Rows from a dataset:
★ ★ ★

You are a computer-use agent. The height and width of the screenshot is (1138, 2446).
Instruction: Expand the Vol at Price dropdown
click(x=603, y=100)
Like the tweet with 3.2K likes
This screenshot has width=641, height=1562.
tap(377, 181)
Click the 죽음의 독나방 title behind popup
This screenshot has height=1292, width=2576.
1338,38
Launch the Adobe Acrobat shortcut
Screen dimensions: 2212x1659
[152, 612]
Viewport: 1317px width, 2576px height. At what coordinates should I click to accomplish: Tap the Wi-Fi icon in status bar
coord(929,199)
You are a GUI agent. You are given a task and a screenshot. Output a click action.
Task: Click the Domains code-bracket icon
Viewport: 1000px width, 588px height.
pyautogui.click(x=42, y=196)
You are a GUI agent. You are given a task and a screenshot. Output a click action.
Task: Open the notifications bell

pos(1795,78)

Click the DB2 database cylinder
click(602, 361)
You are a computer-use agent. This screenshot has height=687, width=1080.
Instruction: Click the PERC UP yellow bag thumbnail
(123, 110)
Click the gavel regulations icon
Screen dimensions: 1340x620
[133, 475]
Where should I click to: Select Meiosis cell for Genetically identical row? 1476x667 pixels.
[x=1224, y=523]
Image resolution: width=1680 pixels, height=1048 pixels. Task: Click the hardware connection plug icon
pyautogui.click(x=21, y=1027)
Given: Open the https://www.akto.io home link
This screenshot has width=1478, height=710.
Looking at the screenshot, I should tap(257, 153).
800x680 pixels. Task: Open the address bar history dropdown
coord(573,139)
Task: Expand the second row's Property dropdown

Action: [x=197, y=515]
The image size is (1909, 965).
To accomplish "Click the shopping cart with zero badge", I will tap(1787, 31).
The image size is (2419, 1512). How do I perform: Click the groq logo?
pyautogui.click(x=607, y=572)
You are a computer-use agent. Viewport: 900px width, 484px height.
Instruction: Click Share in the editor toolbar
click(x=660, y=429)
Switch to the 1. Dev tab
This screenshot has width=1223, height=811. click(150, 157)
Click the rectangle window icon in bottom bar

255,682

★ ★ ★

Put every line of the rows above into a Markdown table with two columns, No. for the line's number and Line for its text. Leave out the blank lines.

### EXERCISE RESULT
| No. | Line |
|---|---|
| 1 | You are a computer-use agent. The height and width of the screenshot is (1138, 2446). |
| 2 | Instruction: Expand the Vol at Price dropdown |
| 3 | click(x=603, y=100) |
| 4 | Like the tweet with 3.2K likes |
| 5 | This screenshot has width=641, height=1562. |
| 6 | tap(377, 181) |
| 7 | Click the 죽음의 독나방 title behind popup |
| 8 | This screenshot has height=1292, width=2576. |
| 9 | 1338,38 |
| 10 | Launch the Adobe Acrobat shortcut |
| 11 | Screen dimensions: 2212x1659 |
| 12 | [152, 612] |
| 13 | Viewport: 1317px width, 2576px height. At what coordinates should I click to accomplish: Tap the Wi-Fi icon in status bar |
| 14 | coord(929,199) |
| 15 | You are a GUI agent. You are given a task and a screenshot. Output a click action. |
| 16 | Task: Click the Domains code-bracket icon |
| 17 | Viewport: 1000px width, 588px height. |
| 18 | pyautogui.click(x=42, y=196) |
| 19 | You are a GUI agent. You are given a task and a screenshot. Output a click action. |
| 20 | Task: Open the notifications bell |
| 21 | pos(1795,78) |
| 22 | Click the DB2 database cylinder |
| 23 | click(602, 361) |
| 24 | You are a computer-use agent. This screenshot has height=687, width=1080. |
| 25 | Instruction: Click the PERC UP yellow bag thumbnail |
| 26 | (123, 110) |
| 27 | Click the gavel regulations icon |
| 28 | Screen dimensions: 1340x620 |
| 29 | [133, 475] |
| 30 | Where should I click to: Select Meiosis cell for Genetically identical row? 1476x667 pixels. |
| 31 | [x=1224, y=523] |
| 32 | Image resolution: width=1680 pixels, height=1048 pixels. Task: Click the hardware connection plug icon |
| 33 | pyautogui.click(x=21, y=1027) |
| 34 | Given: Open the https://www.akto.io home link |
| 35 | This screenshot has width=1478, height=710. |
| 36 | Looking at the screenshot, I should tap(257, 153). |
| 37 | 800x680 pixels. Task: Open the address bar history dropdown |
| 38 | coord(573,139) |
| 39 | Task: Expand the second row's Property dropdown |
| 40 | Action: [x=197, y=515] |
| 41 | The image size is (1909, 965). |
| 42 | To accomplish "Click the shopping cart with zero badge", I will tap(1787, 31). |
| 43 | The image size is (2419, 1512). How do I perform: Click the groq logo? |
| 44 | pyautogui.click(x=607, y=572) |
| 45 | You are a computer-use agent. Viewport: 900px width, 484px height. |
| 46 | Instruction: Click Share in the editor toolbar |
| 47 | click(x=660, y=429) |
| 48 | Switch to the 1. Dev tab |
| 49 | This screenshot has width=1223, height=811. click(150, 157) |
| 50 | Click the rectangle window icon in bottom bar |
| 51 | 255,682 |